Cidade sagrada para árabes, judeus e cristãos, Jerusalém, graças ao seu poder simbólico, tem sido historicamente palco de terríveis guerras e massacres entre os seguidores de Deus, de Jeová e de Alá. Leia a seguir uma síntese do milenar combate entre os deuses pela posse dos lugares santos.
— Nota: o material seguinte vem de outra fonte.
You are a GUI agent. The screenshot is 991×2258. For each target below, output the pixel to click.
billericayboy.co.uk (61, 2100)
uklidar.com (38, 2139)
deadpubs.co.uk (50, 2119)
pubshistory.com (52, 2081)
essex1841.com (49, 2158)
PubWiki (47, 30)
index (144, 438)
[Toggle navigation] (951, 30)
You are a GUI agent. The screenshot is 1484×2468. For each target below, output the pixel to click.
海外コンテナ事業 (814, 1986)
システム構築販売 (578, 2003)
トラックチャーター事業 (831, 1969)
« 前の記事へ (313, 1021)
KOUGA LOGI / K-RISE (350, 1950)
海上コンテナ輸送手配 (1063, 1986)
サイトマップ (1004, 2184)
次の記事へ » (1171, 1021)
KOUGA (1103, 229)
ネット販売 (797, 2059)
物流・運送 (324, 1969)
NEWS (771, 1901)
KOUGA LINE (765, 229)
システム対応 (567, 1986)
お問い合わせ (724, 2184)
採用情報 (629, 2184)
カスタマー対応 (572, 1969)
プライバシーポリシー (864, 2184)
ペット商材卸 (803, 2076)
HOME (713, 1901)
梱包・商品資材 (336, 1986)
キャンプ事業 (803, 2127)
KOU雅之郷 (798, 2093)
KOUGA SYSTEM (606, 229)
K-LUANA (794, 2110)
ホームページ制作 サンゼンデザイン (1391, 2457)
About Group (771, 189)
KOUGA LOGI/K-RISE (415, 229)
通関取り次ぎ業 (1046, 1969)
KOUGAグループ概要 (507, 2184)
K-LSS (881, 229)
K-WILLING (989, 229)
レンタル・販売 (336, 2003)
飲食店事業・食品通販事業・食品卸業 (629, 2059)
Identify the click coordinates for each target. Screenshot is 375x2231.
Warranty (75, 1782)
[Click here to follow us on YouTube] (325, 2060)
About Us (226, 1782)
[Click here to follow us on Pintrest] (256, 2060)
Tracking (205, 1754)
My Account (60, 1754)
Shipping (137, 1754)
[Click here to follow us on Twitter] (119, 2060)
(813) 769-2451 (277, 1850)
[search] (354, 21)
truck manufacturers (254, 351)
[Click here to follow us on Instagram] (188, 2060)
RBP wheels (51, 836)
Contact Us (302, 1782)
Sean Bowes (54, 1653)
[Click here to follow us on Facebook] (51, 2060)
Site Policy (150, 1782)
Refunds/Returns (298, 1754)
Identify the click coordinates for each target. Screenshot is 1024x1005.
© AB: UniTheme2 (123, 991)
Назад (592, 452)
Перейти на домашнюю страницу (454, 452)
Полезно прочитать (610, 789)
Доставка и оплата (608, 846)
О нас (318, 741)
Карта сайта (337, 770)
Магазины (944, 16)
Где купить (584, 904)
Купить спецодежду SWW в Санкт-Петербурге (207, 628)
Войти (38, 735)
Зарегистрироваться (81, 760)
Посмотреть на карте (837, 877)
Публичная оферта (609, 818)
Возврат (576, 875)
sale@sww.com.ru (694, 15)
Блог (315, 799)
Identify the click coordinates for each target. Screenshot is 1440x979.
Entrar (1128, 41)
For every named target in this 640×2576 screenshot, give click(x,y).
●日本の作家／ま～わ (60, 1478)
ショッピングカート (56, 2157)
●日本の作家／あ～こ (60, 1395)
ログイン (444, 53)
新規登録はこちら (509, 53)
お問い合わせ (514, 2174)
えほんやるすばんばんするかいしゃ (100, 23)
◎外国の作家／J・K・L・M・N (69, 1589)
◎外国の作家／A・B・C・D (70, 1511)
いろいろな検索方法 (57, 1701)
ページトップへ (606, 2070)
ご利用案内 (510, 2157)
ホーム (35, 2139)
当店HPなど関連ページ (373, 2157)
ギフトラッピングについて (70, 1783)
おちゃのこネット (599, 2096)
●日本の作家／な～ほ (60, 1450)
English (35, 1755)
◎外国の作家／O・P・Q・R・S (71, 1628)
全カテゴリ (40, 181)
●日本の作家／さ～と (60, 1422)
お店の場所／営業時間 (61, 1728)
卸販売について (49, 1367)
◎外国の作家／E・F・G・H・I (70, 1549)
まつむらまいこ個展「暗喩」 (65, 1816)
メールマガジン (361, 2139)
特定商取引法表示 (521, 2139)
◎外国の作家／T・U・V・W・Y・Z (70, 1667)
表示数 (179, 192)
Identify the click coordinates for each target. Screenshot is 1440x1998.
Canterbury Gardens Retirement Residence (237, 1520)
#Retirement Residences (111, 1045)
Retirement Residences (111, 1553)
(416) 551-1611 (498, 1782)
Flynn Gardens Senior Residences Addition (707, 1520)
Imaginem um jardim situado entre dois desertos e próximo a um mar que não tem vida, o Mar Morto. Ao sul dele espalha-se o terrível Neguev e, ao oriente, as áridas areias avermelhadas da Judéia. A escassa água que por ele corre tornou-se através dos séculos motivo de lutas entre todos os povos vindos das terras escaldantes dos arredores. Além disso, entre os ciprestes e rochas que se espalham pelos Montes de Sion, Scopus, Moriah e Oliveiras, encontram-se inúmeras grutas e cavernas que todos supõem serem sagradas.
De pedra cinza-claro, a beleza e mistériodelas exerceu sempre um espantoso efeito de atração sobre
os habitantes da antiga Canaã.Pensavam que por aquelas aberturas naturais feitas na rochas os deuses enviavam-lhes augúrios ou advertências.Eram, diziam, as gargantas dos deuses.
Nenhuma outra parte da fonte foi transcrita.